But then how much better are we? The banking crisis has been caused by poor management of risk by the banks. But they are regulated because of this threat. The regulators have been deficient in every way. According to the current issue of Private Eye[i]  “Freedom of information requests have elicited the unsurprising fact that no FSA official has been the subject of either disciplinary or performance management proceedings relating to their duties in regulating RBS, HBOS, Northern Rock, Bradford & Bingley, or Alliance & Leicester – all FSA-regulated banks that required a rescue in 2007-8.”
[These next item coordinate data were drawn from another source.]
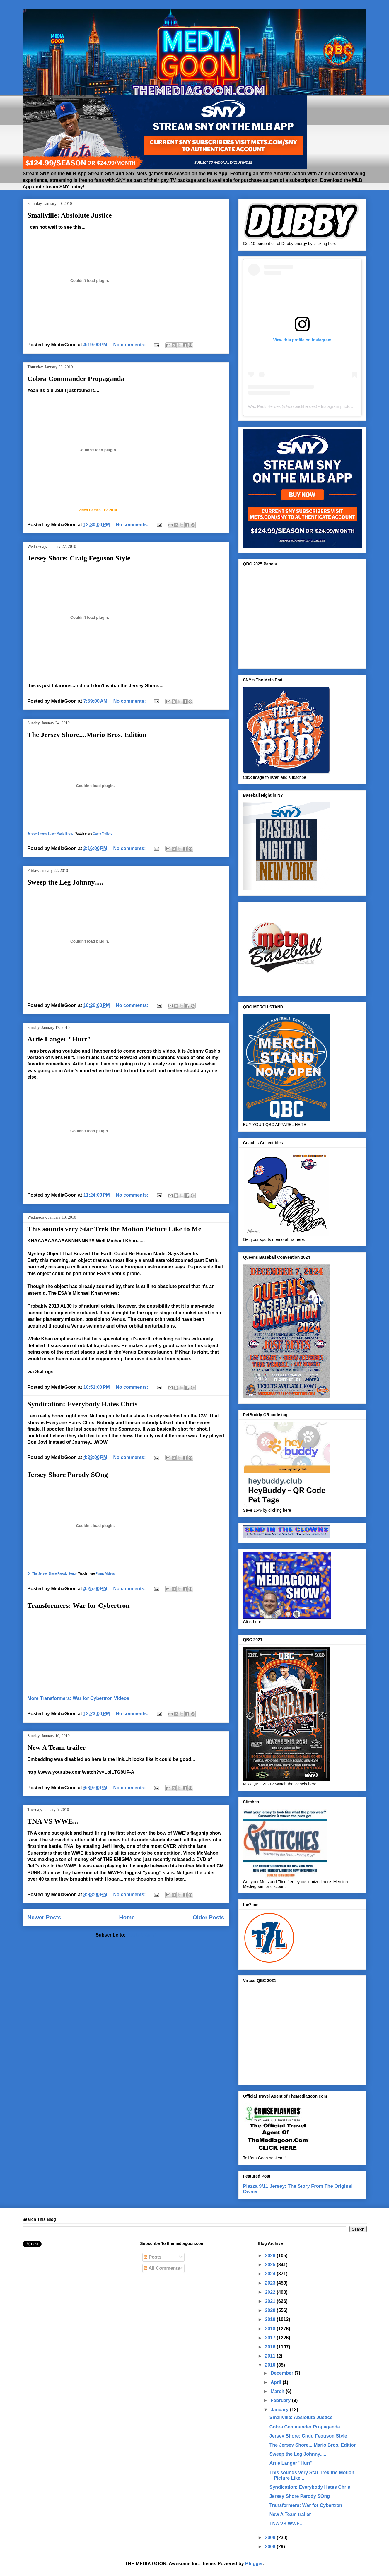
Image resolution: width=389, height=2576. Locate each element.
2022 (271, 2292)
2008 (271, 2546)
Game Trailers (102, 833)
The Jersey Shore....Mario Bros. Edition (87, 734)
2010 (271, 2365)
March (278, 2391)
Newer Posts (44, 1917)
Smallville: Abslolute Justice (70, 215)
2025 (271, 2264)
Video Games (90, 510)
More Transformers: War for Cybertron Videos (78, 1698)
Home (127, 1917)
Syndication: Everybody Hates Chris (82, 1404)
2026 (271, 2255)
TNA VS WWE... (53, 1821)
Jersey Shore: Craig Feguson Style (79, 558)
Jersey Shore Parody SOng (68, 1474)
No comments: (130, 344)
Incredibly it goes on to say “Against that, between August 2008 and December 2011, 461 staff were the targets of disciplinary proceedings for ‘failure to adhere to the FSA clear desk policy’ thereby creating a ‘risk of loss of internal information.’ ”

So a number of people were sacked for having an untidy desk, but noone was sacked for failing to prevent the collapse of major banks and helping to save the taxpayer £65 billion on saving RBS and HBOS alone.
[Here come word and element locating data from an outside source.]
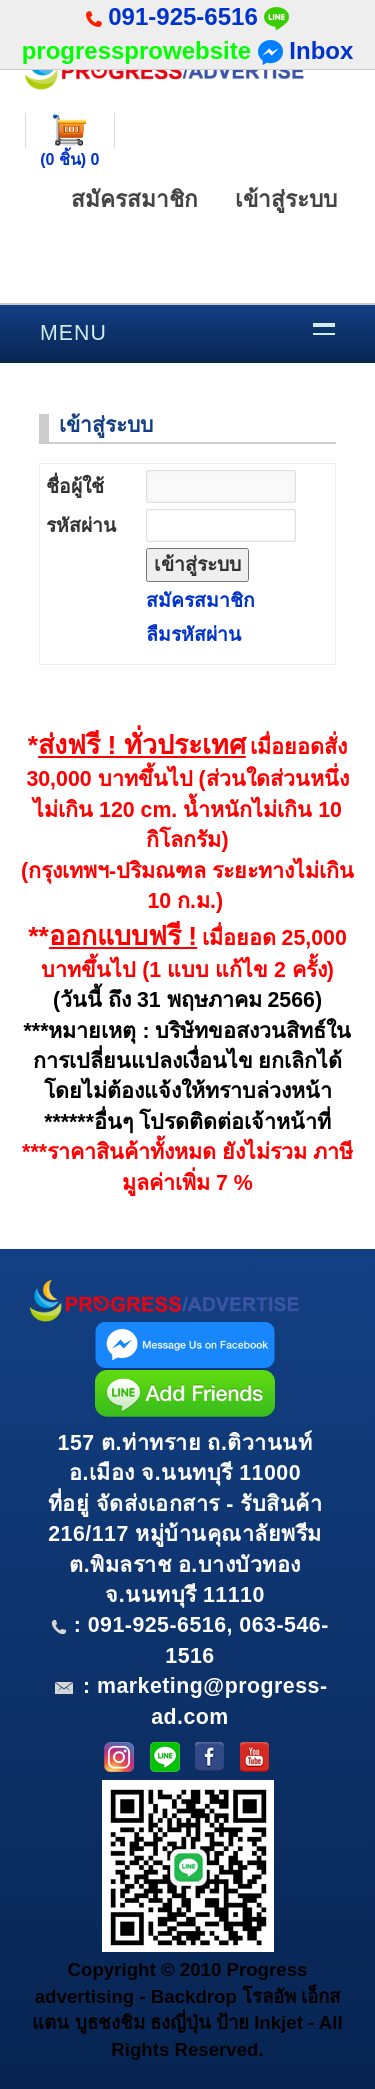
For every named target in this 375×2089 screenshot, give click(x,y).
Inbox (306, 50)
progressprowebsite (136, 50)
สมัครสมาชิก (134, 199)
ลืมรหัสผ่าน (193, 634)
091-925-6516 (182, 16)
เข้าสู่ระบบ (286, 199)
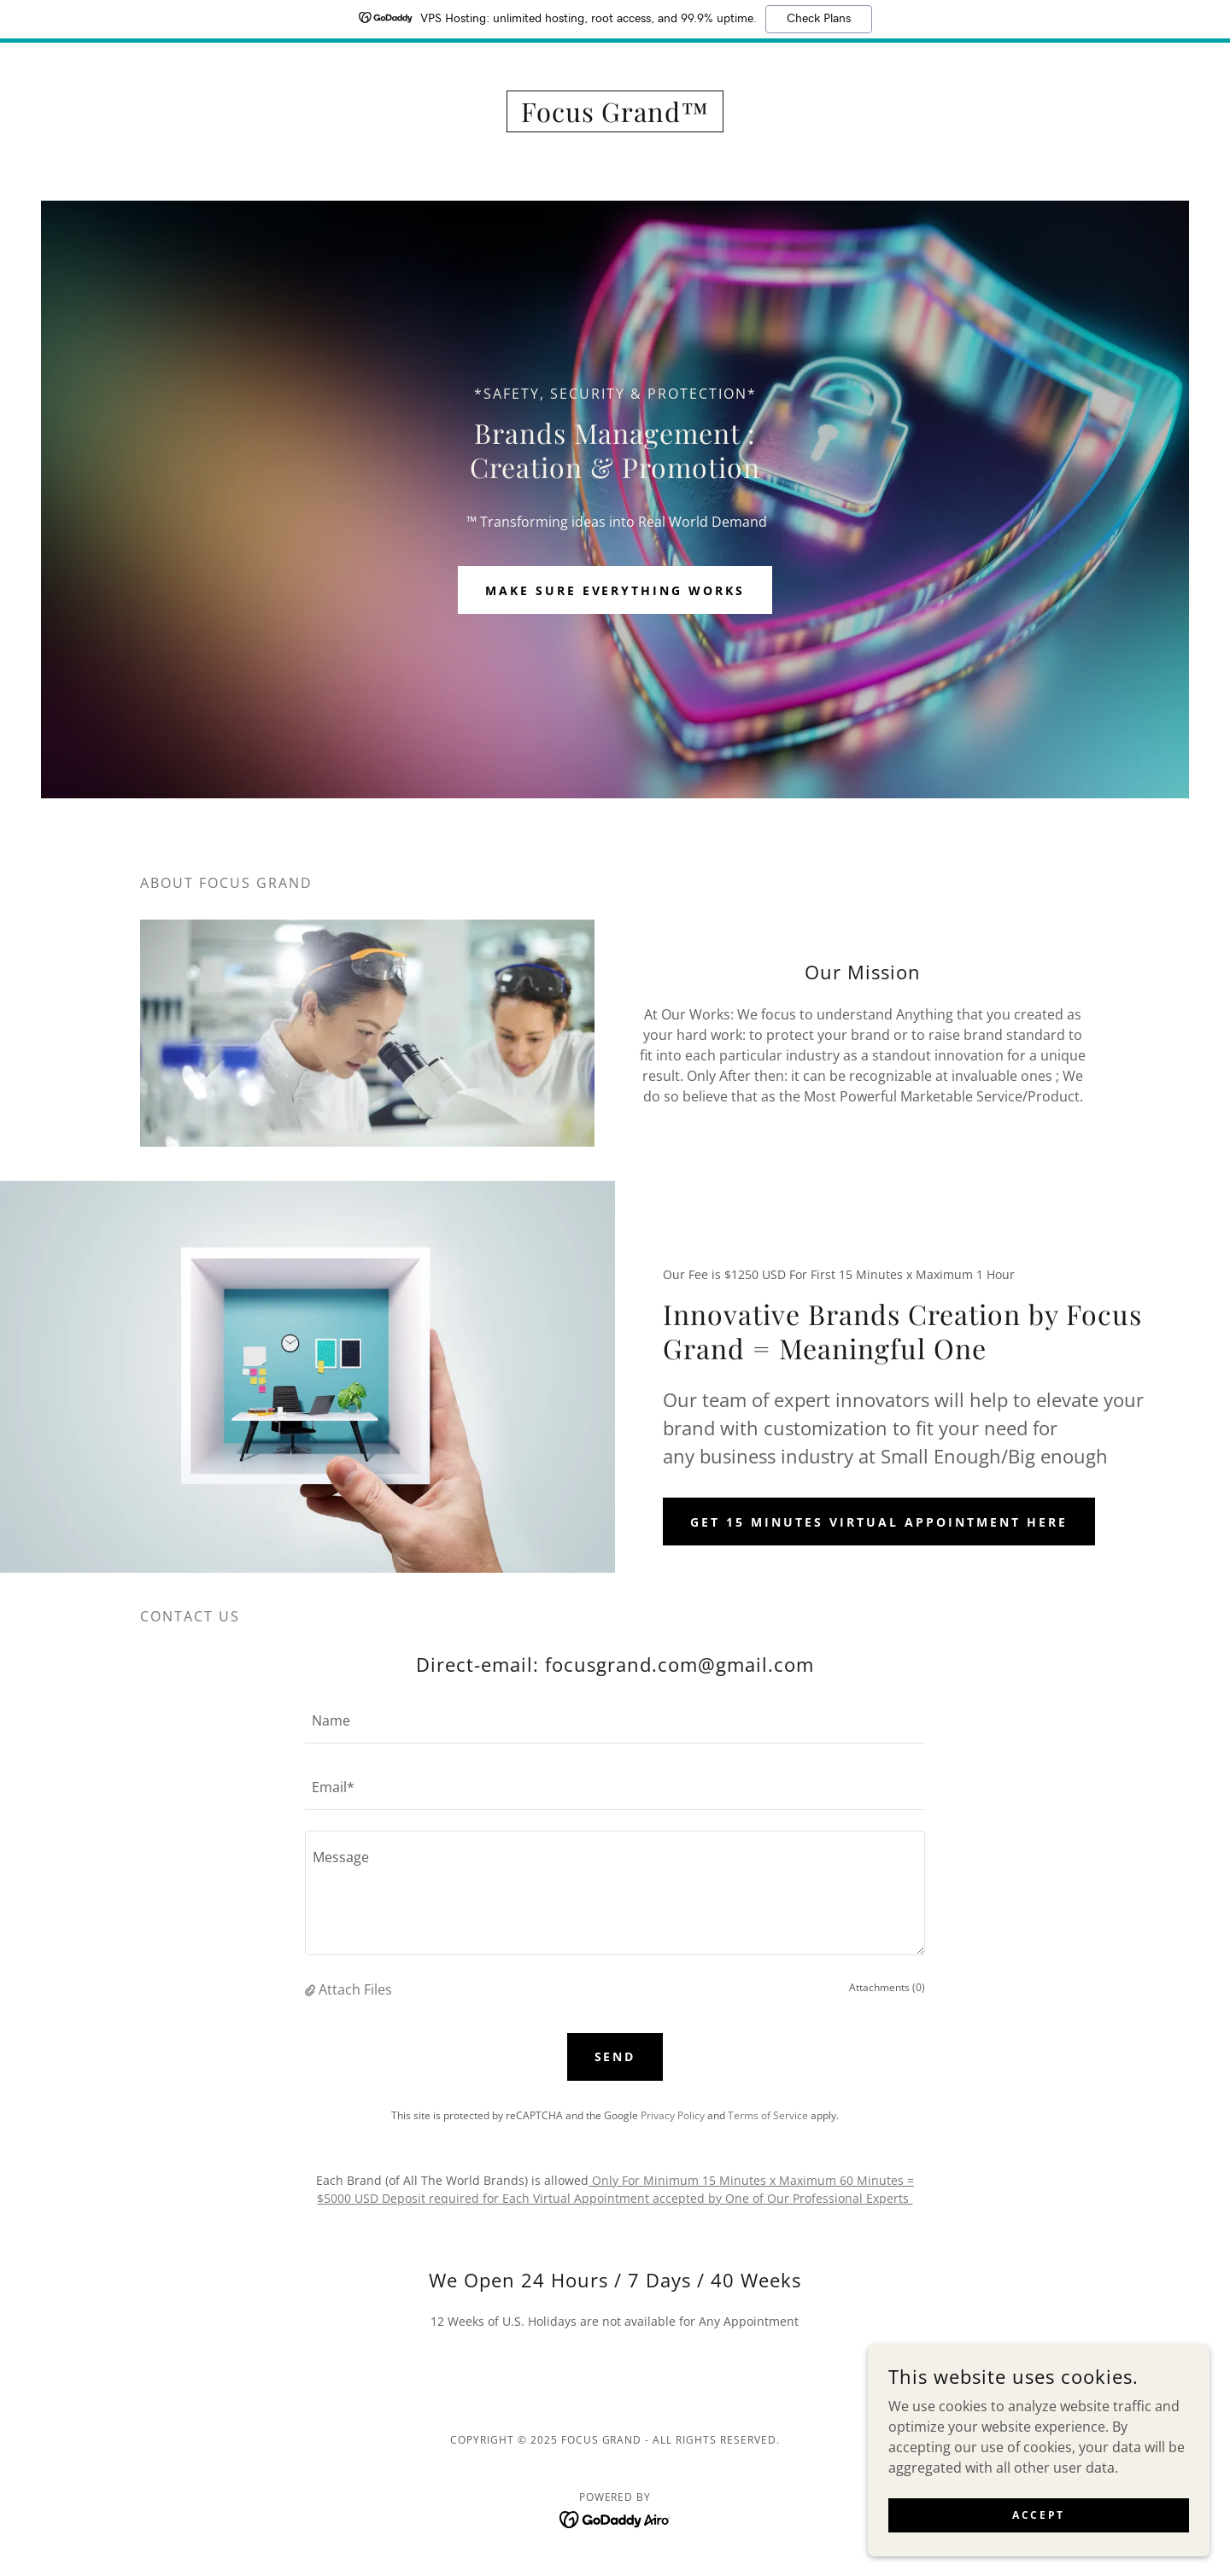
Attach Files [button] (355, 1989)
A compliance officer at the seminar asked sadly why bankers had not learnt anything in thirty years. I wanted to tell her that they had learnt nothing in three hundred years. It seems that every generation is doomed to make the same mistakes as its predecessors. But in banking we all pay. The thing they are afraid of now is if Apple, Google or Facebook decide to convert their networks into banks. Because they will just cream off the profitable P2P transactions but seek to offset the risks to the traditional banks. Then the banks will have to have even more capital lying idle and it will become a sluggish business with very poor returns.